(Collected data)
—————

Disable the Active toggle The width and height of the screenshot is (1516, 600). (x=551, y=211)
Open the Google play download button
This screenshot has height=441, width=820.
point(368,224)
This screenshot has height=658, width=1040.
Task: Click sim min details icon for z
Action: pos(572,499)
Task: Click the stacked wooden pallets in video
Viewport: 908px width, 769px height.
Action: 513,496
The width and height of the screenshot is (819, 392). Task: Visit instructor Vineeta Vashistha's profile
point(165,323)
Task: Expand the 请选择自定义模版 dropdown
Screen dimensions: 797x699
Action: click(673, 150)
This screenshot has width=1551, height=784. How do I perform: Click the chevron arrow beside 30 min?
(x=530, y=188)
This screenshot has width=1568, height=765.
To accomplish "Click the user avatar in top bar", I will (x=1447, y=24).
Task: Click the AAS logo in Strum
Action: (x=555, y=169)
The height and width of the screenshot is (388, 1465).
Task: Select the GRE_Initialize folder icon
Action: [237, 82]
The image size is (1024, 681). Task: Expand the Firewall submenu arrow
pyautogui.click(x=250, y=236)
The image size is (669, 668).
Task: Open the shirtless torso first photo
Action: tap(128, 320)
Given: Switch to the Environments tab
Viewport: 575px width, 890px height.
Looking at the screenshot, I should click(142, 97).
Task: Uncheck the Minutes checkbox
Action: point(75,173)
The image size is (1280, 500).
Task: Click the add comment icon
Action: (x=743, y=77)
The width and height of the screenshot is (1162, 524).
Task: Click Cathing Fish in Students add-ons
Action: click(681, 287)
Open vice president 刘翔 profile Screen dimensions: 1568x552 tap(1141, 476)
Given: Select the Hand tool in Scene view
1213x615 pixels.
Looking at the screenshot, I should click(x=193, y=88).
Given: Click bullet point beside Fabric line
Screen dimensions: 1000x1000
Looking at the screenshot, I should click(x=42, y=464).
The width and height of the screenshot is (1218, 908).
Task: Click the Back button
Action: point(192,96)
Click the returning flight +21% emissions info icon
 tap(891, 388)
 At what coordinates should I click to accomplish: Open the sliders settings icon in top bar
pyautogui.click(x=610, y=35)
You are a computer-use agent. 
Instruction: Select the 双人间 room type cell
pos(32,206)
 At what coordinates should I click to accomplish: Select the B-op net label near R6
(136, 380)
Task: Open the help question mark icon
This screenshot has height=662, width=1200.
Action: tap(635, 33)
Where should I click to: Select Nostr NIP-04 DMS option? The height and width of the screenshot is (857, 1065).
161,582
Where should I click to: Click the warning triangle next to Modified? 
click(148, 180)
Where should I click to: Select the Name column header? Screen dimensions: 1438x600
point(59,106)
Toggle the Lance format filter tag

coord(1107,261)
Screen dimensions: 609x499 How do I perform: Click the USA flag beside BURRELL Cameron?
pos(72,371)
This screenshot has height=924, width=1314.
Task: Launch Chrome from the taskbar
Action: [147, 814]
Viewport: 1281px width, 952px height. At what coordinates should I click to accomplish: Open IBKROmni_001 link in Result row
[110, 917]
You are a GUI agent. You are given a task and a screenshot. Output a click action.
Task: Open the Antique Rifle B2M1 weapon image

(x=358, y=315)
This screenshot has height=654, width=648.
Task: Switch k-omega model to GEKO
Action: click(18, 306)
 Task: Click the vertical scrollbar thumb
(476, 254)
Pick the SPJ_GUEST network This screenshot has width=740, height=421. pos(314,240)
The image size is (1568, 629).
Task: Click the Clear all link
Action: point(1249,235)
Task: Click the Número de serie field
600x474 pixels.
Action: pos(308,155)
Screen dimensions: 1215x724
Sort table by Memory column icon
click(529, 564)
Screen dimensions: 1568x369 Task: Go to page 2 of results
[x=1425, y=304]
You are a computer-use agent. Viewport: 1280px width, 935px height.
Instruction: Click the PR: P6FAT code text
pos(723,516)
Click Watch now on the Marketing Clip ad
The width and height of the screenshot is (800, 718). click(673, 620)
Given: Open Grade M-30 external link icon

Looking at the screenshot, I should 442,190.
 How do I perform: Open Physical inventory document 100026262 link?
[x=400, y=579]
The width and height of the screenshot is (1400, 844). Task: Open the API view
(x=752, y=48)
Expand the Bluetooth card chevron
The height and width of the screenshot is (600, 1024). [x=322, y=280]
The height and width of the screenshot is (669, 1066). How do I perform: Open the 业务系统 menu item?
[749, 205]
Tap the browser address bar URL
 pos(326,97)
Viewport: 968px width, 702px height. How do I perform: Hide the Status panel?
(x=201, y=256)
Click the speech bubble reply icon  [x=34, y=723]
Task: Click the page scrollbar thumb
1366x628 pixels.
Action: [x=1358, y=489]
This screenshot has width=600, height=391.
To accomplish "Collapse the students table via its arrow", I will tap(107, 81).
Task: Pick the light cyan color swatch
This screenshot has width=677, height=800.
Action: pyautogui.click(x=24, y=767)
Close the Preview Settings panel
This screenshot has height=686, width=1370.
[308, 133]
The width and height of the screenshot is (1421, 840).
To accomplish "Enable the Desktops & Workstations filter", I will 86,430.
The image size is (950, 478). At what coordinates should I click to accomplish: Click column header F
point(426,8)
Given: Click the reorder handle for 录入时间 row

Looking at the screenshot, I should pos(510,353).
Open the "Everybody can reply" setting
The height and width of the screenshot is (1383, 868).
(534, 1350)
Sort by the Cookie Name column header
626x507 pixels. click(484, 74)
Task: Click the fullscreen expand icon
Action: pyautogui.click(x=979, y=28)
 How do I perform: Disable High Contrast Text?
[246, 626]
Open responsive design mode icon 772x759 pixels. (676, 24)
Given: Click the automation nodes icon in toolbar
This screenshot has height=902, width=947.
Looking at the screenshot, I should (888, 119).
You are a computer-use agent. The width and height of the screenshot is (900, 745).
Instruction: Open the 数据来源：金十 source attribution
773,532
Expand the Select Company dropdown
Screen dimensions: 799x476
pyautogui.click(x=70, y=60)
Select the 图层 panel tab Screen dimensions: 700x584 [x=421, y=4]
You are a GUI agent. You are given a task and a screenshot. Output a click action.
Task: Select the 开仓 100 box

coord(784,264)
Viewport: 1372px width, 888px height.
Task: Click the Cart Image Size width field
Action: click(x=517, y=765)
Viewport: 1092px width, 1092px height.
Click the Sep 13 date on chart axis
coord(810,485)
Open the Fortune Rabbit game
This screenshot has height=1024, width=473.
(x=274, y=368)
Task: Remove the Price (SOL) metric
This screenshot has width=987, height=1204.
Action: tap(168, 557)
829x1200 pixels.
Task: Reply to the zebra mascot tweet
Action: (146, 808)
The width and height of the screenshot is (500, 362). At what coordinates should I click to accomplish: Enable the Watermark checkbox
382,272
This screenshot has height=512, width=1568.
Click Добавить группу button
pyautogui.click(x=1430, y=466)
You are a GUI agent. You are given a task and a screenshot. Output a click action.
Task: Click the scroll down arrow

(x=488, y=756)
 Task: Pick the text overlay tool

—————

* [DIRECTIONS FOR THIS TASK] Quote the data above from the line containing "This screenshot has height=902, width=947." to the line containing "Select the 图层", inclusive, and stop.

* [PROBLEM SOLUTION]
This screenshot has height=902, width=947.
Looking at the screenshot, I should (888, 119).
You are a computer-use agent. The width and height of the screenshot is (900, 745).
Instruction: Open the 数据来源：金十 source attribution
773,532
Expand the Select Company dropdown
Screen dimensions: 799x476
pyautogui.click(x=70, y=60)
Select the 图层 panel tab Screen dimensions: 700x584 [x=421, y=4]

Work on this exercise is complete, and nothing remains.